What a nice chap he used to be, too: writing cheerful pop ditties our mums liked, walking up mountains with Chris Moyles for charity, and helpfully distracting Mark Owen's wife for half an hour while he nipped out and had a few affairs.
But now? Just watch him in his X Factor chair, sitting sideways on, a little bit like Simon Cowell used to, holding up a derisory hand to stop the music, a little bit like Simon Cowell used to, and making snide comments about the contestants, a little bit like Simon Cowell used to. How dare he.
We wish we could say that's where it ended. We really wish that. But we can't. For, after a good eight minutes of research, we have uncovered five deeply, shamefully horrid things Gary Barlow has recently done.

Barlow is known to have a strong dislike of horses, and on tour in the nineties would often demand that as many as six at a time be delivered to Take That's dressing room so he could call them names.
But on a recent trip to Aintree he went a step further, striding up to former Derby-winner Vestibule Turner Prize in the paddock and punching it square in the face.
"It looked at me funny," he later explained to police.
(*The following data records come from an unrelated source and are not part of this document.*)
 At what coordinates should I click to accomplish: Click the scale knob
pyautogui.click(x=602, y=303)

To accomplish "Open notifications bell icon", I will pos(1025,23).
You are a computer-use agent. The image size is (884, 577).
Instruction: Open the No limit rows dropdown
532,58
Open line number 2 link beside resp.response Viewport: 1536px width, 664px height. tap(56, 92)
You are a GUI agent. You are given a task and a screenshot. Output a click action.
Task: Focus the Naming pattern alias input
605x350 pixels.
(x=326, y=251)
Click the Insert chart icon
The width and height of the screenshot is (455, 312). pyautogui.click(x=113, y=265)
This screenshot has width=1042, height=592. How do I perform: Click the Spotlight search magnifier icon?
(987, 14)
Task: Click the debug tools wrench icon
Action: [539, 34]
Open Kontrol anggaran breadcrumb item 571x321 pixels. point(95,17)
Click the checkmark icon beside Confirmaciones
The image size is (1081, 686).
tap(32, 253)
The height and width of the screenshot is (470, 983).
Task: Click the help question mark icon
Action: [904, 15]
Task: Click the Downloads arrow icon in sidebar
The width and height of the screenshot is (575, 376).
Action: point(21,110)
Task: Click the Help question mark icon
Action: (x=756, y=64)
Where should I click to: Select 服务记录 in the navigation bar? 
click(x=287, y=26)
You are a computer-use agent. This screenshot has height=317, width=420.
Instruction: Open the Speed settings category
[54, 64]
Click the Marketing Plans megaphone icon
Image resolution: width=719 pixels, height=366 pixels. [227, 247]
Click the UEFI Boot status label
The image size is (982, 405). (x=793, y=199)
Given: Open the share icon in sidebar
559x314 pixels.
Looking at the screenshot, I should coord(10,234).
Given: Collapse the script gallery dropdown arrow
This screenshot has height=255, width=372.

Barlow was last week seen giggling uncontrollably as he pedalled away on a little boy's tricycle down Wilmslow high street. The child's tears served only to heighten the singer-songwriter's mirth, possibly bringing him to orgasm.
The boy died of scurvy that very afternoon.

"It never bloody happened," says Barlow, who is reported to have snorted with derision and refused to even look at the screen all the way through Schindler's List. "Show me the proof."

"I love a happy-slap, me," wheezed Barlow through his chortling pie-hole yesterday. "Particularly when they end in the death of a senior citizen. That is bare sick, blud."

"I don't give a tinker's cuss about the plight of our boys overseas," sang Barlow to his own accompaniment, as it resonated around the cadaver inside. "As far as I'm concerned, they can all get stuffed," he continued after the key change.